Source material:

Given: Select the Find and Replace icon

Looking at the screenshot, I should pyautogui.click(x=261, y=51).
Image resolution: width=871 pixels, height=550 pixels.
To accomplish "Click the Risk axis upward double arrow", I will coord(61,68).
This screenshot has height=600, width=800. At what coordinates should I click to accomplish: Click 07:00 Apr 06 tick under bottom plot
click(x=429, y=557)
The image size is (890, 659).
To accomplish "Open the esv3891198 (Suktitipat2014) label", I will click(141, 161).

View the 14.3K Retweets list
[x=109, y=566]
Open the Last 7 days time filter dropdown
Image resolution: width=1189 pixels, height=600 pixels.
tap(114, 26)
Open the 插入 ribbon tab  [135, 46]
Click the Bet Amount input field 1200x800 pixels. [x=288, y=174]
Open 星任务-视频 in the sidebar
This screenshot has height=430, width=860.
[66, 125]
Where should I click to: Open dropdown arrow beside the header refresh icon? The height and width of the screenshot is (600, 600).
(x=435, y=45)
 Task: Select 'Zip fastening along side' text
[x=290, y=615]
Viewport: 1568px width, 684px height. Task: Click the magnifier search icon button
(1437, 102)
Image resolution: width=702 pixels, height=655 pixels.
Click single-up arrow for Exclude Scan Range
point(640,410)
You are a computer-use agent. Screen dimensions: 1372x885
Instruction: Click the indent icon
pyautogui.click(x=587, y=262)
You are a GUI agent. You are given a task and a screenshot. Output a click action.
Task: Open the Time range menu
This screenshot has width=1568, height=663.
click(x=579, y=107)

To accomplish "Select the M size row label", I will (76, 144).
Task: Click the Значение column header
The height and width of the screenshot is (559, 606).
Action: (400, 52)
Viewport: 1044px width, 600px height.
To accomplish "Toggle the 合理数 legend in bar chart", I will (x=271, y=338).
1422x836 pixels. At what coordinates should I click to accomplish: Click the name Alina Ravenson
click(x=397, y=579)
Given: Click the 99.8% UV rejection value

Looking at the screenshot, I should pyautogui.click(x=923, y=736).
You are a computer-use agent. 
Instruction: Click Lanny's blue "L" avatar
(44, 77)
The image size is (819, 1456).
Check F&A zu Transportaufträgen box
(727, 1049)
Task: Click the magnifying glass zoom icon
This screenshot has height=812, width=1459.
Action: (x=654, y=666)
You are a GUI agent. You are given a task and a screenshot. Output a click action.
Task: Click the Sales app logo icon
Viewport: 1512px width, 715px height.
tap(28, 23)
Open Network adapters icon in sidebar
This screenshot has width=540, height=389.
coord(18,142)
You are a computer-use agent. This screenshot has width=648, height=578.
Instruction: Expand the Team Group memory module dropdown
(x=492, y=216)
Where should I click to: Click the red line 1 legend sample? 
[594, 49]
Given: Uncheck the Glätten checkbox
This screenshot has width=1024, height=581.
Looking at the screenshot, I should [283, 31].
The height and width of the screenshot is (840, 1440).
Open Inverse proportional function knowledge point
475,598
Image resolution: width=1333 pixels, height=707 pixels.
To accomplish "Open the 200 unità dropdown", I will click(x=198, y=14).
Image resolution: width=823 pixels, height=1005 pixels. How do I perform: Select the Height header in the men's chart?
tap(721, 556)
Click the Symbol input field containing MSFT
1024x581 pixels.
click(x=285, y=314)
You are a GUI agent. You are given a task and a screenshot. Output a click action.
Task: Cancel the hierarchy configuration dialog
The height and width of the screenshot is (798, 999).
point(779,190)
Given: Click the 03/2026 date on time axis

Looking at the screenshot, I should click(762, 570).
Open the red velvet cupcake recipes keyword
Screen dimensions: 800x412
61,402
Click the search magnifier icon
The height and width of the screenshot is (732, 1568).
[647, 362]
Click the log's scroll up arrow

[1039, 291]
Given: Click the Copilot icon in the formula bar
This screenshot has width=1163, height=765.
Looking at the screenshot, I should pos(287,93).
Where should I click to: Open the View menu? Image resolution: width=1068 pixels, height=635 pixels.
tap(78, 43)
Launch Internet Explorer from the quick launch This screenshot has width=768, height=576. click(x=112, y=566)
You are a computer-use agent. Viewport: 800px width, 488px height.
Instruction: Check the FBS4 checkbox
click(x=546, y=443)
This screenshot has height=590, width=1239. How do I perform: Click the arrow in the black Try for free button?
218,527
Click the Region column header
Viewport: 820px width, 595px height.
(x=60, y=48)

Brief: Write a verbatim copy of the listing above.

Task output:
Given: Select the Find and Replace icon

Looking at the screenshot, I should pyautogui.click(x=261, y=51).
Image resolution: width=871 pixels, height=550 pixels.
To accomplish "Click the Risk axis upward double arrow", I will coord(61,68).
This screenshot has height=600, width=800. At what coordinates should I click to accomplish: Click 07:00 Apr 06 tick under bottom plot
click(x=429, y=557)
The image size is (890, 659).
To accomplish "Open the esv3891198 (Suktitipat2014) label", I will click(141, 161).

View the 14.3K Retweets list
[x=109, y=566]
Open the Last 7 days time filter dropdown
Image resolution: width=1189 pixels, height=600 pixels.
tap(114, 26)
Open the 插入 ribbon tab  [135, 46]
Click the Bet Amount input field 1200x800 pixels. [x=288, y=174]
Open 星任务-视频 in the sidebar
This screenshot has height=430, width=860.
[66, 125]
Where should I click to: Open dropdown arrow beside the header refresh icon? The height and width of the screenshot is (600, 600).
(x=435, y=45)
 Task: Select 'Zip fastening along side' text
[x=290, y=615]
Viewport: 1568px width, 684px height. Task: Click the magnifier search icon button
(1437, 102)
Image resolution: width=702 pixels, height=655 pixels.
Click single-up arrow for Exclude Scan Range
point(640,410)
You are a computer-use agent. Screen dimensions: 1372x885
Instruction: Click the indent icon
pyautogui.click(x=587, y=262)
You are a GUI agent. You are given a task and a screenshot. Output a click action.
Task: Open the Time range menu
This screenshot has width=1568, height=663.
click(x=579, y=107)

To accomplish "Select the M size row label", I will (76, 144).
Task: Click the Значение column header
The height and width of the screenshot is (559, 606).
Action: (400, 52)
Viewport: 1044px width, 600px height.
To accomplish "Toggle the 合理数 legend in bar chart", I will (x=271, y=338).
1422x836 pixels. At what coordinates should I click to accomplish: Click the name Alina Ravenson
click(x=397, y=579)
Given: Click the 99.8% UV rejection value

Looking at the screenshot, I should pyautogui.click(x=923, y=736).
You are a computer-use agent. 
Instruction: Click Lanny's blue "L" avatar
(44, 77)
The image size is (819, 1456).
Check F&A zu Transportaufträgen box
(727, 1049)
Task: Click the magnifying glass zoom icon
This screenshot has height=812, width=1459.
Action: (x=654, y=666)
You are a GUI agent. You are given a task and a screenshot. Output a click action.
Task: Click the Sales app logo icon
Viewport: 1512px width, 715px height.
tap(28, 23)
Open Network adapters icon in sidebar
This screenshot has width=540, height=389.
coord(18,142)
You are a computer-use agent. This screenshot has width=648, height=578.
Instruction: Expand the Team Group memory module dropdown
(x=492, y=216)
Where should I click to: Click the red line 1 legend sample? 
[594, 49]
Given: Uncheck the Glätten checkbox
This screenshot has width=1024, height=581.
Looking at the screenshot, I should [283, 31].
The height and width of the screenshot is (840, 1440).
Open Inverse proportional function knowledge point
475,598
Image resolution: width=1333 pixels, height=707 pixels.
To accomplish "Open the 200 unità dropdown", I will click(x=198, y=14).
Image resolution: width=823 pixels, height=1005 pixels. How do I perform: Select the Height header in the men's chart?
tap(721, 556)
Click the Symbol input field containing MSFT
1024x581 pixels.
click(x=285, y=314)
You are a GUI agent. You are given a task and a screenshot. Output a click action.
Task: Cancel the hierarchy configuration dialog
The height and width of the screenshot is (798, 999).
point(779,190)
Given: Click the 03/2026 date on time axis

Looking at the screenshot, I should click(762, 570).
Open the red velvet cupcake recipes keyword
Screen dimensions: 800x412
61,402
Click the search magnifier icon
The height and width of the screenshot is (732, 1568).
[647, 362]
Click the log's scroll up arrow

[1039, 291]
Given: Click the Copilot icon in the formula bar
This screenshot has width=1163, height=765.
Looking at the screenshot, I should pos(287,93).
Where should I click to: Open the View menu? Image resolution: width=1068 pixels, height=635 pixels.
tap(78, 43)
Launch Internet Explorer from the quick launch This screenshot has width=768, height=576. click(x=112, y=566)
You are a computer-use agent. Viewport: 800px width, 488px height.
Instruction: Check the FBS4 checkbox
click(x=546, y=443)
This screenshot has height=590, width=1239. How do I perform: Click the arrow in the black Try for free button?
218,527
Click the Region column header
Viewport: 820px width, 595px height.
(x=60, y=48)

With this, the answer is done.